§ WHAT YOU NEED TO DO: What you give back should be only the lines from the one holding "Select the J3 CON10 header" through the final line of the records, each reproduced exactly.

(GIVEN DATA begins)

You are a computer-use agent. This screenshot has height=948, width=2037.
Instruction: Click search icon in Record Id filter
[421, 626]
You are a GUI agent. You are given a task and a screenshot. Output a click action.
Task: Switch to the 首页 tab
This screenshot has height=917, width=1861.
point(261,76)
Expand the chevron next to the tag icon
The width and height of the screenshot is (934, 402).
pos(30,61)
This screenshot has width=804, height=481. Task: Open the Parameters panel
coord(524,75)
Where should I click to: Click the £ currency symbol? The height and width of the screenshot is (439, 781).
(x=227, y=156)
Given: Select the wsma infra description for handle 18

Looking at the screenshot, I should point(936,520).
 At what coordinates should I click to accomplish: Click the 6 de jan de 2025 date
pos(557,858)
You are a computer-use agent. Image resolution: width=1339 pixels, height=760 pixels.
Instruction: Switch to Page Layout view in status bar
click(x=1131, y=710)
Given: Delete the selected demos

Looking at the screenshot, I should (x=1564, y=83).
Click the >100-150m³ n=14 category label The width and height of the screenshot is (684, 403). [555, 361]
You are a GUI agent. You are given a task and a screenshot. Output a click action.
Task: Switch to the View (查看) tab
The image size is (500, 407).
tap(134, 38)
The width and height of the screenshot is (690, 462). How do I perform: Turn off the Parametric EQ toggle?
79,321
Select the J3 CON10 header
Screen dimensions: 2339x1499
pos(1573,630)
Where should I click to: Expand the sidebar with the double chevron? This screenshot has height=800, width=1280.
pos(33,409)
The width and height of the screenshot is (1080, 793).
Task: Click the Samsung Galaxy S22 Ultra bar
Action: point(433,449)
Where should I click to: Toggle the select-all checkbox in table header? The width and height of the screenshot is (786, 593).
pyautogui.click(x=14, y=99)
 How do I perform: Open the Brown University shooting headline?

(GIVEN DATA ends)

§ EXERCISE SOLUTION:
Select the J3 CON10 header
Screen dimensions: 2339x1499
pos(1573,630)
Where should I click to: Expand the sidebar with the double chevron? This screenshot has height=800, width=1280.
pos(33,409)
The width and height of the screenshot is (1080, 793).
Task: Click the Samsung Galaxy S22 Ultra bar
Action: point(433,449)
Where should I click to: Toggle the select-all checkbox in table header? The width and height of the screenshot is (786, 593).
pyautogui.click(x=14, y=99)
 How do I perform: Open the Brown University shooting headline?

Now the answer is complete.